> PROBLEMS TO WORK ON
**1.** Reproduce the stretch of the CME regulatory appendix from "B.1 Regulatory Framework" through "Board of Governors.".
**2.** According to the CME regulatory appendix, in which places besides the European Union was CME authorized during the assessment period? List them all.
**3.** Pick up the CME regulatory appendix after its final sentence and continue writing it.

> EXTRACT TO READ
——————————

Assessment of Chicago Mercantile Exchange Inc. – March 2017 Appendix B: CME Regulatory Environment and Risk Management

B.1 Regulatory Framework

CME is incorporated in the US and is primarily regulated by the CFTC under US legislation. As a designated SIDCO, CME is also subject to oversight by the Federal Reserve Board of Governors.

In Australia, CME is licensed under section 824B(2) of the Corporations Act 2001, which provides an alternative licensing route for an overseas-based CS facility subject to requirements and supervision in its home country that are considered to be sufficiently equivalent to those in Australia. The regulatory regime in the US, as administered by the CFTC, is considered to be sufficiently equivalent to that in Australia.[18] The Bank and the Australian Securities and Investments Commission (ASIC) have established a joint Memorandum of Understanding (MoU) with the CFTC regarding supervision of CCPs.[19] The MoU provides a framework for cooperation among the authorities, including information sharing and investigative assistance.

During the assessment period, CME was granted recognition as a third-country CCP by ESMA under Regulation (EU) No 648/2012 of the European Parliament and of the council of 4 July 2012 on OTC derivatives, central counterparties and trade repositories (commonly known as the European Market Infrastructure Regulation (EMIR)).[20] CME was also authorised in Japan, Singapore, Hong Kong and Mexico during the assessment period.

——————————

> RECORDS SUPPLIED

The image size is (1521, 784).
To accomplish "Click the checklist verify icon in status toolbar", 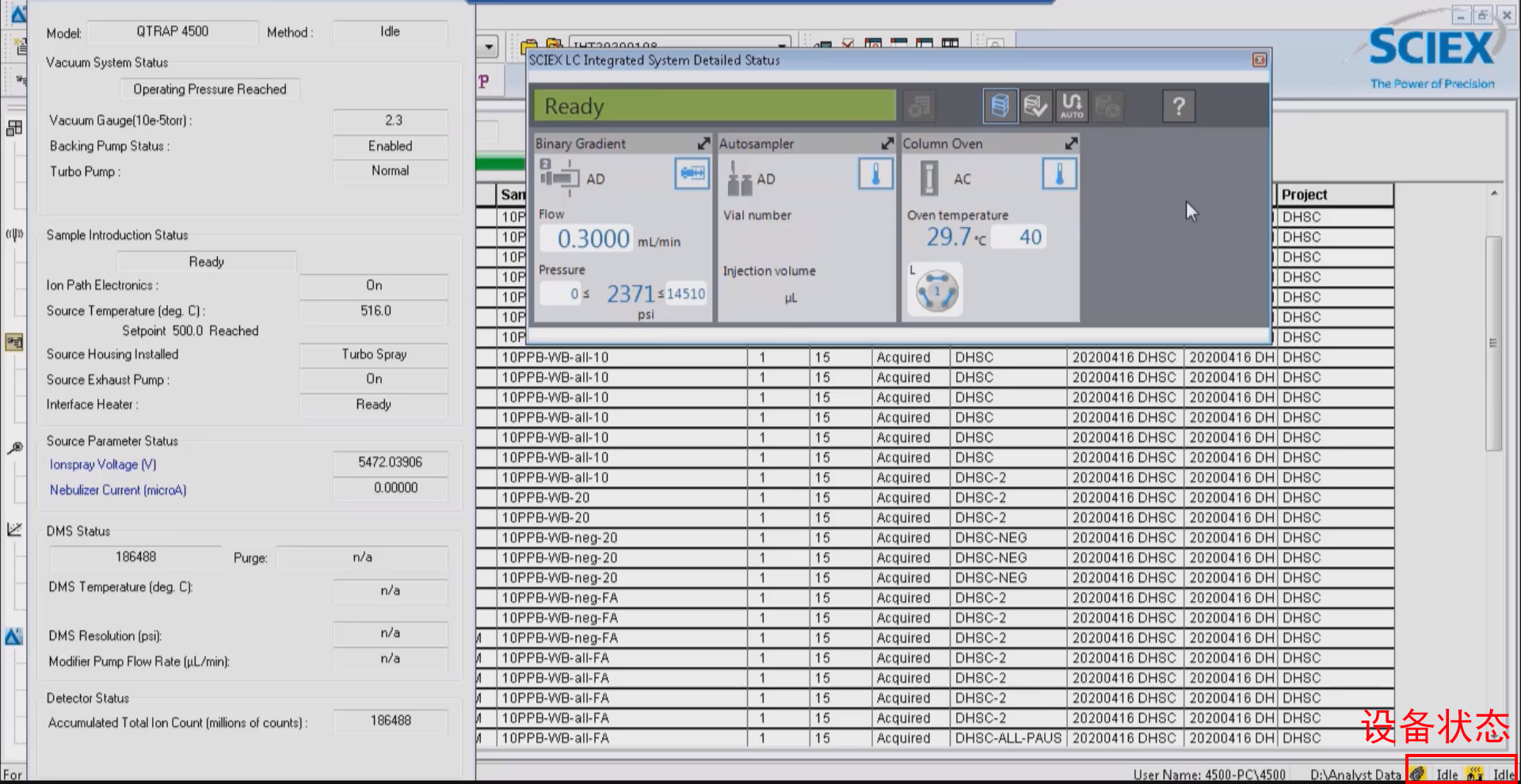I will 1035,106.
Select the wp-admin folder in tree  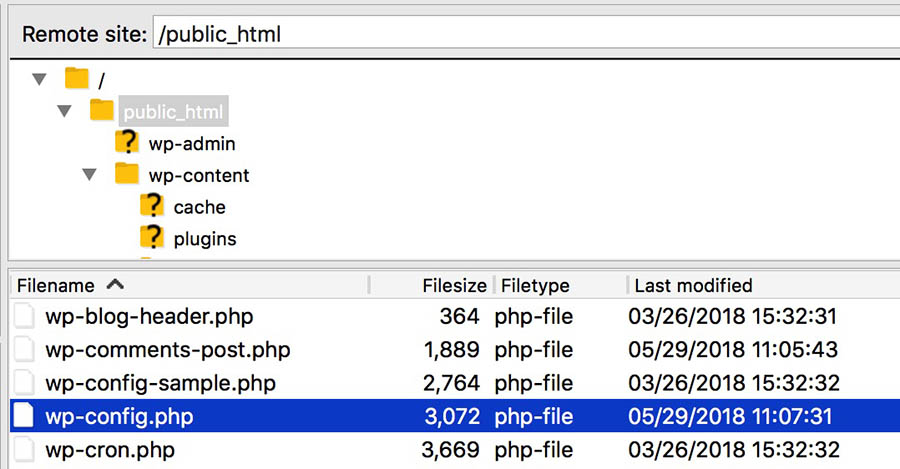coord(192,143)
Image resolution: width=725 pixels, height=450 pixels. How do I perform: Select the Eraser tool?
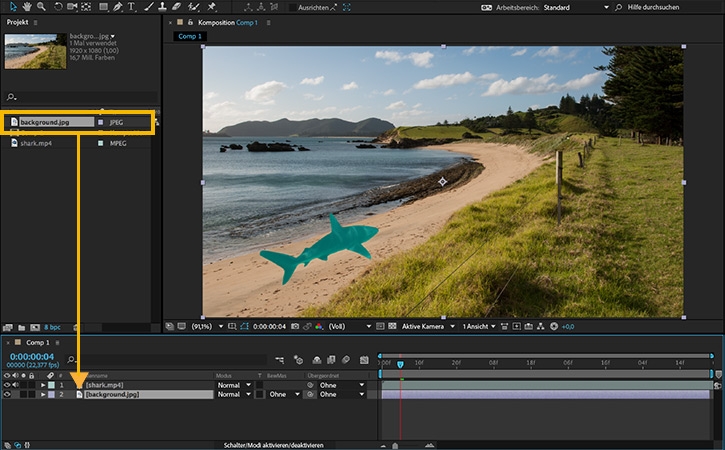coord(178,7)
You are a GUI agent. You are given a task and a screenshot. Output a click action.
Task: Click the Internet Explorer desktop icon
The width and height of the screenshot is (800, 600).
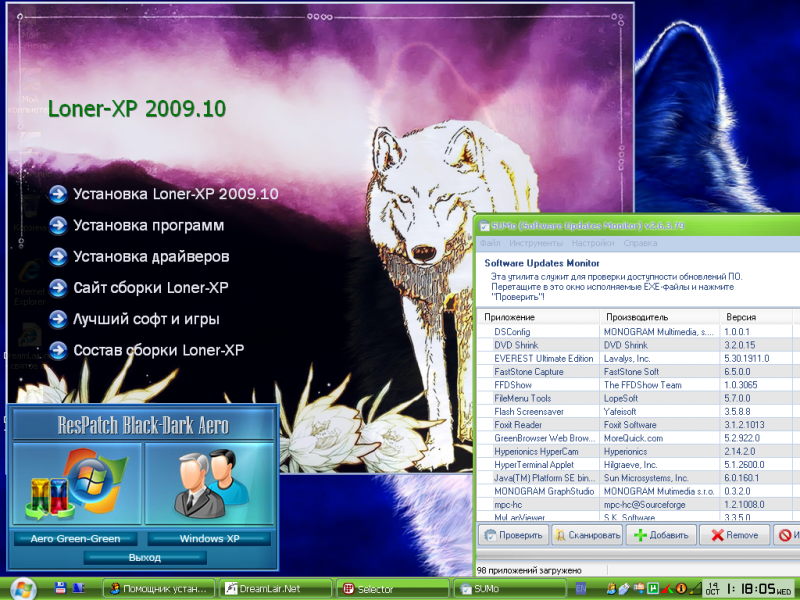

——————————

> IN RESPONSE
**1.**
B.1 Regulatory Framework

CME is incorporated in the US and is primarily regulated by the CFTC under US legislation. As a designated SIDCO, CME is also subject to oversight by the Federal Reserve Board of Governors.

**2.** Japan, Singapore, Hong Kong, Mexico

**3.**
CME is exempt from the requirement to register as a clearing agency in Alberta, Ontario and Quebec.

B.2 Risk Management in CME

A CCP acts as the buyer to every seller and the seller to every buyer in a market. This is commonly achieved by the CCP interposing itself as the legal counterparty to all purchases and sales via a process known as novation. These arrangements provide substantial benefits to participants in terms of counterparty credit risk management, as well as greater opportunities for netting of obligations. At the same time, however, they result in a significant concentration of risk in the CCP. This risk can crystallise if a clearing participant defaults on its obligations to the CCP, since the CCP must continue to meet its obligations to all of the non-defaulting participants.

CME manages this risk in a number of ways, including through participation requirements, margin collection, the maintenance of pooled resources and loss allocation arrangements.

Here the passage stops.